Walter Cronkite: From Depression-era newspapering to blogging

"The most trusted man in America" defined reporting for generations of print and broadcast journalists.

It's impossible to imagine any of today's network or cable news anchors being called – with no sense of irony – "Uncle Walter." Or described as "the most trusted" person in America.

Nothing against today's news readers, but how could they be in an age when bloggers and Twitterers and talk radio bloviators snipe incessantly and in real time from the sidelines? Or when "that's the way it is" is really a matter of opinion – fact-based or not – more likely to draw a snarky "Oh, yeah"?

Newsman Walter Cronkite's passing Friday doesn't so much mark the end of an era in news reporting – it's been 28 years since he retired as anchorman for the CBS Evening News – as a point at which the rapidly-changing business reflects on where it's come and where it's headed.

In a CBS tribute to be broadcast Sunday evening, actor George Clooney (whose father has been a journalist and anchorman) puts it this way:

"That's probably good that there will never be a most trusted man in America again," says Mr. Clooney, who wrote and directed "Good Night, and Good Luck," the film about another news legend, Edward R. Murrow, "because if we're not lucky enough to get Walter Cronkite, then we might be in a lot of trouble."

Cronkite seemed to cover every major story in the latter half of the 20th century. World War II (when he flew on a bombing raids over Germany), the Nuremberg trials, the first presidential conventions to be televised, the Cuban missile crisis, the assassination of John F. Kennedy, the first moon landing.

His words carried enormous weight.

Returning from a reporting trip to Vietnam in 1968, he declared: "We are mired in stalemate."

Hearing this, President Lyndon Johnson reportedly said, "If I've lost Cronkite, I've lost middle America."

CBS's "All in the Family" had Archie Bunker call Cronkite "a pinko," and then-vice president Spiro Agnew accused the newsman of bias.

In an interview with Time magazine years later, Cronkite explained his position:

"I do not consider a liberal necessarily to be a leftist. A liberal to me is one who – and it suits some of the dictionary definitions – is unbeholden to any specific belief or party or group or person, but makes up his or her mind on the basis of the facts and the presentation of those facts at the time. That defines what I am."

In that same 2003 interview, he was asked whether he believed most reporters are "liberal," as many conservatives charge.

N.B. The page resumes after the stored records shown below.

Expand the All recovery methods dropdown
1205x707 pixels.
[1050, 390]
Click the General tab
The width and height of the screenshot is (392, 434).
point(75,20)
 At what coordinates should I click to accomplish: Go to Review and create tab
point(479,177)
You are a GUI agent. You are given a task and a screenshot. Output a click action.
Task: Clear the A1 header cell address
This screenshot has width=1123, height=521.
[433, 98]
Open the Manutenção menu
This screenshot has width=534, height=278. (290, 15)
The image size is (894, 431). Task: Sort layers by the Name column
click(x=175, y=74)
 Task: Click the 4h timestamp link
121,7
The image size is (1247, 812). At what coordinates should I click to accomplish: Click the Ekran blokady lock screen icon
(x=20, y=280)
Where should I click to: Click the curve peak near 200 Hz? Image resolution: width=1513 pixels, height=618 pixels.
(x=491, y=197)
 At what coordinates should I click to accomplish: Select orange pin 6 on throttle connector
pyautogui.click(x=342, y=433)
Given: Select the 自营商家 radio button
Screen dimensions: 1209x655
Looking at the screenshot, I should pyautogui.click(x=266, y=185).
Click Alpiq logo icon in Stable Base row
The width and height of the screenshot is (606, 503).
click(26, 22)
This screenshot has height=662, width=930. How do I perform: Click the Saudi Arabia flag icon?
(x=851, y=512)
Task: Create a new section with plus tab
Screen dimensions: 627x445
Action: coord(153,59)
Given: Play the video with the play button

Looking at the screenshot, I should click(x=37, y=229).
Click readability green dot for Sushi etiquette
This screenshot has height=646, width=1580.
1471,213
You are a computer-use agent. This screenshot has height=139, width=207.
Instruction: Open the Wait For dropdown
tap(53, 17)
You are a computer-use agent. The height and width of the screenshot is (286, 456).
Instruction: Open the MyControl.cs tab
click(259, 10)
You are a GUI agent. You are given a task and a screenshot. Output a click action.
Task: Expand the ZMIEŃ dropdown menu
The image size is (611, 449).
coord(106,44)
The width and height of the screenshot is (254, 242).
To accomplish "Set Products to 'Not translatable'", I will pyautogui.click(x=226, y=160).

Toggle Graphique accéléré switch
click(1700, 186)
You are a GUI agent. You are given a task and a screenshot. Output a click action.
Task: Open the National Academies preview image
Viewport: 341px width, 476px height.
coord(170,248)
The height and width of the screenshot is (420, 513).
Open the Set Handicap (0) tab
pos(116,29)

"I think they're on the humane side, and that would appear to many to be on the liberal side," he replied. "The meaner side of life is made visible to most young reporters. I think it affects their sentimental feeling toward their fellow man and that is interpreted by some less-sensitive people as being liberal."

Cronkite's reputation never faded.

Years after he retired as CBS's news anchor, a TV Guide poll ranked him No. 1 in seven of eight categories for measuring television journalists. Only in "attractiveness" did he lose out – to Maria Shriver.

Walter Cronkite certainly did not reject today's "new media." There's no record that he ever "tweeted" or collected "friends" on Facebook, but he did become a blogger on Huffington Post.

In one of his columns there, Cronkite explained his "that's the way it is" sign-off at the end of each broadcast. "To me, that encapsulates the newsman's highest ideal," he wrote. "To report the facts as he sees them, without regard for the consequences or controversy that may ensue."